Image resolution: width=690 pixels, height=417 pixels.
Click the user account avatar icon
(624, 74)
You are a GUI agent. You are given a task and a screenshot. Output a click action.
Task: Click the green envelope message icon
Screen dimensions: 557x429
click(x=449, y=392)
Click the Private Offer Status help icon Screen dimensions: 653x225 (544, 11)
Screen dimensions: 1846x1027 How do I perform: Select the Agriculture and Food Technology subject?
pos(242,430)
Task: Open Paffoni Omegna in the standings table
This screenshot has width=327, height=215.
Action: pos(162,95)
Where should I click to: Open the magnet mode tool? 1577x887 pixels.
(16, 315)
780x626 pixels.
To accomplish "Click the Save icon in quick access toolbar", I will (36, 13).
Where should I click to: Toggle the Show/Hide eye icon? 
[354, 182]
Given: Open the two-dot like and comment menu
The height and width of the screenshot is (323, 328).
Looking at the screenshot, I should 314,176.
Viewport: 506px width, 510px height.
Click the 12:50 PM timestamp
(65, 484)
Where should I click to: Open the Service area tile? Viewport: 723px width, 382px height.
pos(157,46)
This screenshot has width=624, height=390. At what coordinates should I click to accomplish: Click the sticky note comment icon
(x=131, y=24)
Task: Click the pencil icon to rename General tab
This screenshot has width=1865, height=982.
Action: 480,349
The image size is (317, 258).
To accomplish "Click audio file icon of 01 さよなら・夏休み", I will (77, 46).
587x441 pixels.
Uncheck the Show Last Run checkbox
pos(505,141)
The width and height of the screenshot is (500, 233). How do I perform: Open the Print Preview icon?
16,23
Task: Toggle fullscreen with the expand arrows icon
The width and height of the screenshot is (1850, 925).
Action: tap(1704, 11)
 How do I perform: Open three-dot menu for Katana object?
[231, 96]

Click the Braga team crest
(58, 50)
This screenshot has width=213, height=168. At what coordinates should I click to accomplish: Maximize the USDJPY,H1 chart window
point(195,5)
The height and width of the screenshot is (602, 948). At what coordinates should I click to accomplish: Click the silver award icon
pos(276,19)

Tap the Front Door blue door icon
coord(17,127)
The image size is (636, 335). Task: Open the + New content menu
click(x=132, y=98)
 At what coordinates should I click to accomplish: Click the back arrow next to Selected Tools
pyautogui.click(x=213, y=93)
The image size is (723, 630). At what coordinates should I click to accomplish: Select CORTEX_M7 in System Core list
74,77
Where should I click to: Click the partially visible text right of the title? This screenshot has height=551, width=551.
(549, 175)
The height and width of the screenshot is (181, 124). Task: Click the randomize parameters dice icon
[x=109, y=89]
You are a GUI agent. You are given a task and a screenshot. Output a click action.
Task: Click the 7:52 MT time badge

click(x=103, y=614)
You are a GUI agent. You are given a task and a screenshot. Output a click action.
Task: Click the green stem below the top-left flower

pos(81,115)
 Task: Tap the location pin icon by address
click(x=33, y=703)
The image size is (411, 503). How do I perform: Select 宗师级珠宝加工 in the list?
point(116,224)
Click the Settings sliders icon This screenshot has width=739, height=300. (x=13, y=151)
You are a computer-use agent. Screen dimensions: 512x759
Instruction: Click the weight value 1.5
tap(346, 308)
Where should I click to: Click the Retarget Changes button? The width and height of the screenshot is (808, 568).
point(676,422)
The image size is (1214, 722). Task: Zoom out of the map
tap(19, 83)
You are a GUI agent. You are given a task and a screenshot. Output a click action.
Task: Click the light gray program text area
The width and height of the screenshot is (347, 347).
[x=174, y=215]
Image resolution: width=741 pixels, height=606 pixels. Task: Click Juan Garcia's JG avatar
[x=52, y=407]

----------

▶ [Your assignment] Transcribe the lines from the first line of the records through the line that contains "780x626 pixels.", both included, and add nothing else.

▶ [Output of the task]
Image resolution: width=690 pixels, height=417 pixels.
Click the user account avatar icon
(624, 74)
You are a GUI agent. You are given a task and a screenshot. Output a click action.
Task: Click the green envelope message icon
Screen dimensions: 557x429
click(x=449, y=392)
Click the Private Offer Status help icon Screen dimensions: 653x225 (544, 11)
Screen dimensions: 1846x1027 How do I perform: Select the Agriculture and Food Technology subject?
pos(242,430)
Task: Open Paffoni Omegna in the standings table
This screenshot has width=327, height=215.
Action: pos(162,95)
Where should I click to: Open the magnet mode tool? 1577x887 pixels.
(16, 315)
780x626 pixels.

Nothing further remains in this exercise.